Some people know what it’s like to live with a food allergy. In severe cases, someone with an allergy has to avoid certain foods altogether, even watching out for how or where the food was produced to keep from having a life-threatening reaction.
But it’s far more common for people be sensitive or have an intolerance to some foods, with their reactions ranging from to headaches, to mucous buildup in the nasal cavity, to inflammation. The latter of these, inflammation, is proving to be a major contributor to a range of health issues.
Inflammation happens when food sensitivities activate the body’s immune system as a way of defending against an invader. Inflammation can cause a range of symptoms: brain fog and poor memory, low energy and fatigue, gas and bloating, constipation, or skin issues such as eczema or psoriasis. Since the symptoms vary from person to person, it can be tricky to pinpoint food as the exact cause.
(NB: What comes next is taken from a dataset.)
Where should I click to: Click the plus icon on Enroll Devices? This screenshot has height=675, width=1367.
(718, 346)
When someone is suffering from one or more of these systems, it can really affect their sleep.
Food sensitivities can also cause gut inflammation. Since the neurotransmitters serotonin, dopamine, and GABA are created in the gut before transmitting their “feel good” and calming signals to the brain, then gut inflammation can disrupt that process. The result? Again, sleep disturbances.
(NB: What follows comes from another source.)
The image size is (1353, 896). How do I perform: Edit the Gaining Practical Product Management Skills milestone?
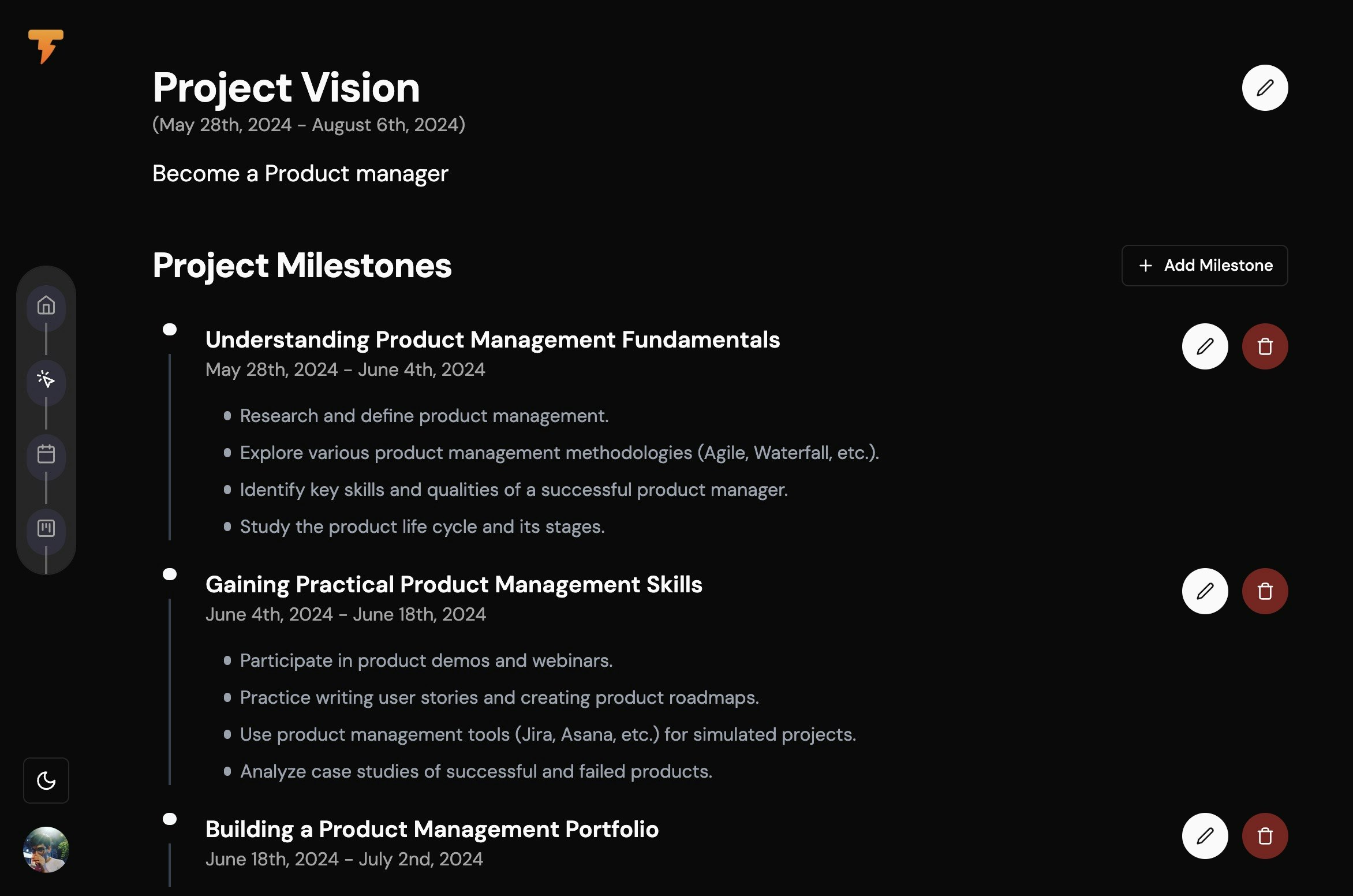click(1205, 591)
The problems with food sensitivities and intolerances that we’re seeing in abundance today were discovered decades ago by Weston A. Price, a dentist. In his studies of the relationship between nutrition and dental and physical health, Dr. Price found that major changes in jaw structure and dental health—including crowding in teeth, dental decay, and narrowing of the jaws—occurred within one generation of introducing white flour, white sugar, and processed foods into the diet. He theorized that these substances began to change the genetics of the jaws and airway, causing narrowing of those structures. Narrow jaws and smaller airways are behind many of the instances of sleep-disordered breathing and obstructive sleep apnea that are becoming more and more prevalent.
The solution he proposed was to eat organic whole foods instead of processed foods. Organic whole foods are those that come from the earth and are not altered by man. They are not genetically modified (non-GMO), and they’ve been grown without using pesticides or insecticides.
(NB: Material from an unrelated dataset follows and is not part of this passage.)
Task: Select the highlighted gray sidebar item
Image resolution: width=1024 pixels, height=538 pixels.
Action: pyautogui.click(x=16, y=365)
Foods labeled “certified organic” are grown and processed by farms or facilities that have specific certification and accreditation. Getting those credentials, however, can be an expensive process, so many small growers forgo them and simply sell local—something many people are welcoming these days. Farmers markets or area grocers often carry organic whole foods that are locally produced without the use of commercial processing. With a little exploration and research, you can find your own local growers and determine which offer the best choices for you.
Switch your diet to one of organic whole foods and within a few weeks you’ll quiet your body’s inflammation, feel better, and be able to get a good night’s sleep.